*INSTRUCTIONS TO FOLLOW*. The output is the lines below from the one with "Main (240, 144)" through the one with "Nivea (507, 964)", both included, printed exactly and with no other line.

*EXERCISE DATA*.
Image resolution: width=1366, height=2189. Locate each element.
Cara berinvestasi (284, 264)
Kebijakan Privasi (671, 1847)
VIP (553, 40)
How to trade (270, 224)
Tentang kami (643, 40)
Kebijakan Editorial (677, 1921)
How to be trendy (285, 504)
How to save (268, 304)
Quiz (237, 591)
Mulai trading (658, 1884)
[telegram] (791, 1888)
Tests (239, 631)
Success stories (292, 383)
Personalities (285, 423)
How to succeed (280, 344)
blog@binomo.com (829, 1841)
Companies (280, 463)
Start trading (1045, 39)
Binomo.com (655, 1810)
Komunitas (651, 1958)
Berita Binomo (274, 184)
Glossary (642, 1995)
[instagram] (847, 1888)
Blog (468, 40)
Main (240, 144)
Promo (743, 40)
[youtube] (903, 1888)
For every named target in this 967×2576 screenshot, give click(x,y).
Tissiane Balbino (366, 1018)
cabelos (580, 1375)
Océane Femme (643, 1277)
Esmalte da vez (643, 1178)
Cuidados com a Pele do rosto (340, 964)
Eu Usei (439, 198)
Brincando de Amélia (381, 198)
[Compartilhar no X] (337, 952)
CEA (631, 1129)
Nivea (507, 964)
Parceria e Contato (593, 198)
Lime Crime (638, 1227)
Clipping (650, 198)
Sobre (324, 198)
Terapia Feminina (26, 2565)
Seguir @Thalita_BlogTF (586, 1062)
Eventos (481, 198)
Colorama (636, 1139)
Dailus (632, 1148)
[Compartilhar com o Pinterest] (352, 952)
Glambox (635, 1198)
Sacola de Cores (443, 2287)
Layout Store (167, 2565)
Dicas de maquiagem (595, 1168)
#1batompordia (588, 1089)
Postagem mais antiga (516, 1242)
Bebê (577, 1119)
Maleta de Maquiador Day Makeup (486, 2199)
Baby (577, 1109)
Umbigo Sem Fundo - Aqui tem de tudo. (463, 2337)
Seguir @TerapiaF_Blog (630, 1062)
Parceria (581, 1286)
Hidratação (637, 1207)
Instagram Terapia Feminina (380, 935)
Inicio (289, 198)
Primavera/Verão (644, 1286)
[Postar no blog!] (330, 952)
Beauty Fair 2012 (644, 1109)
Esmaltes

*SOLVED EXERCISE*.
Main (240, 144)
Promo (743, 40)
[youtube] (903, 1888)
For every named target in this 967×2576 screenshot, give click(x,y).
Tissiane Balbino (366, 1018)
cabelos (580, 1375)
Océane Femme (643, 1277)
Esmalte da vez (643, 1178)
Cuidados com a Pele do rosto (340, 964)
Eu Usei (439, 198)
Brincando de Amélia (381, 198)
[Compartilhar no X] (337, 952)
CEA (631, 1129)
Nivea (507, 964)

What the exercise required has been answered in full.